Ébauche de dialogue

France nature environnement et la Confédération paysanne ont fait le point sur leurs divergences dans le dossier loup.

Patrick Piro  • 27 novembre 2014 abonné·es

Des mois qu’ils se tournaient autour, disent-ils. France nature environnement (FNE) et la Confédération paysanne (CP) ont fini par se rencontrer, le 4 novembre, pour parler du loup. « On n’en est pas à se faire des bisous », tempère le syndicat paysan, qui ne souhaite pas communiquer sur le sujet à ce stade. Sa mise au point, en septembre dernier, et après des mois de tergiversations internes, a paradoxalement contribué à déclencher ces premiers échanges.
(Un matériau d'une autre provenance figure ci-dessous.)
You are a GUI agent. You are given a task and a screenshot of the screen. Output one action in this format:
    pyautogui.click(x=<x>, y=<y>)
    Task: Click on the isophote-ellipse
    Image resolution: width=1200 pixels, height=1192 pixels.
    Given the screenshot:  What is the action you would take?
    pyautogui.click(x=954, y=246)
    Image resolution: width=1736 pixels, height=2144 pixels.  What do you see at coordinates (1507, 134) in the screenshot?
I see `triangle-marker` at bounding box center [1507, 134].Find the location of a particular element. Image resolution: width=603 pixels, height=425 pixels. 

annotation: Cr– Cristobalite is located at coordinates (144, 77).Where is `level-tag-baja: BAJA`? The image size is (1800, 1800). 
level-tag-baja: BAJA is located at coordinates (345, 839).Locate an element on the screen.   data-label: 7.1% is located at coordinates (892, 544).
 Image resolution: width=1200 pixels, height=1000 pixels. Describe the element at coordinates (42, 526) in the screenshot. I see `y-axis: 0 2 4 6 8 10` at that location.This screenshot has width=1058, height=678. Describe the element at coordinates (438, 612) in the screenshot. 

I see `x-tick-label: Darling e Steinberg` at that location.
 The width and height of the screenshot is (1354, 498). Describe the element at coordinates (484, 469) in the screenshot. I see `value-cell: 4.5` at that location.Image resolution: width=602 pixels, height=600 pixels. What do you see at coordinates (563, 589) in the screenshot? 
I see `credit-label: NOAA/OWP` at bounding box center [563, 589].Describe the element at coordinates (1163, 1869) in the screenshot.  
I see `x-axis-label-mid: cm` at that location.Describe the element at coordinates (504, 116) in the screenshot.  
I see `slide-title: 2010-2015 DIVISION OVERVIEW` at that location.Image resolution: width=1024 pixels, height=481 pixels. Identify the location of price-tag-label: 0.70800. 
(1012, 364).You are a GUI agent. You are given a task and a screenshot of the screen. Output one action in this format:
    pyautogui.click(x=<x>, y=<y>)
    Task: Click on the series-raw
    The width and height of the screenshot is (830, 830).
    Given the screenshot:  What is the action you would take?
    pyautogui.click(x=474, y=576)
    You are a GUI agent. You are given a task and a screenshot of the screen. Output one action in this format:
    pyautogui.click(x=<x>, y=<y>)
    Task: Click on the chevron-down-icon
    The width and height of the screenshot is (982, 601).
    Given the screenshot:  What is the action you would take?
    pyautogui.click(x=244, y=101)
Longtemps écartelée sur ce sujet entre les petits éleveurs de montagne et des paysans plus modérés, la Confédération a décrété « impossible » la cohabitation entre le loup et le pastoralisme [^2]. Elle réclame l’indemnisation à 100 % par l’État des éleveurs victimes d’attaques, un accès rapide aux statistiques de population de loups, de vrais moyens donnés à l’Office national de la chasse et de la faune sauvage (ONCFS) et à la Louveterie pour en réguler la dynamique… « Nous constatons cependant quelques convergences de vue », souligne Jean-David Abel, responsable du dossier à FNE ^3, qui ne veut pas prendre la position du syndicat au pied de la lettre.

Pas de surprise, néanmoins, les points durs font clairement divergence. La CP veut-elle obtenir le retrait du loup des espèces protégées par la Convention de Berne et la directive Habitat ? « Une pensée “magique”, réagit Jean-David Abel. Quand bien même la démarche aboutirait, on ne réglerait rien : il est interdit d’éradiquer une espèce, on a changé d’époque, ce que certains ne comprennent pas… »

Pas de compromis possible non plus sur la demande des paysans d’autoriser des « prélèvements » de loups dans les zones « cœur » des parcs nationaux. « Elles ne représentent que 0,02 % du territoire national, leur rôle est la préservation de la nature, elles accueillent des programmes scientifiques, etc. », poursuit Jean-David Abel. Idem pour l’autorisation d’éliminer des « meutes dévastatrices » ou de tirer le prédateur dès ses premières manifestations dans de nouvelles aires : « Une boîte de Pandore, toutes les zones à loups vont demander à bénéficier de telles mesures ! En revanche, nous ne sommes pas opposés à une régulation par prélèvement d’individus quand les conditions dérogatoires sont remplies. Mais il faut d’abord mettre des moyens à la hauteur dans quelques secteurs où se concentre le gros des dommages, pour protéger les troupeaux et faire évoluer les pratiques de conduite. » Pour l’écologiste, il est temps de sortir des postures et des dramatisations, qu’il dénonce aussi bien dans le milieu paysan que dans son propre camp. « Oui, la coexistence est possible, mais on ne résoudra pas les problèmes qu’elle pose sans faire évoluer la mentalité des bases militantes. »

[^2]: www.confederationpaysanne.fr, voir l’onglet « loup » dans le menu « nos positions ».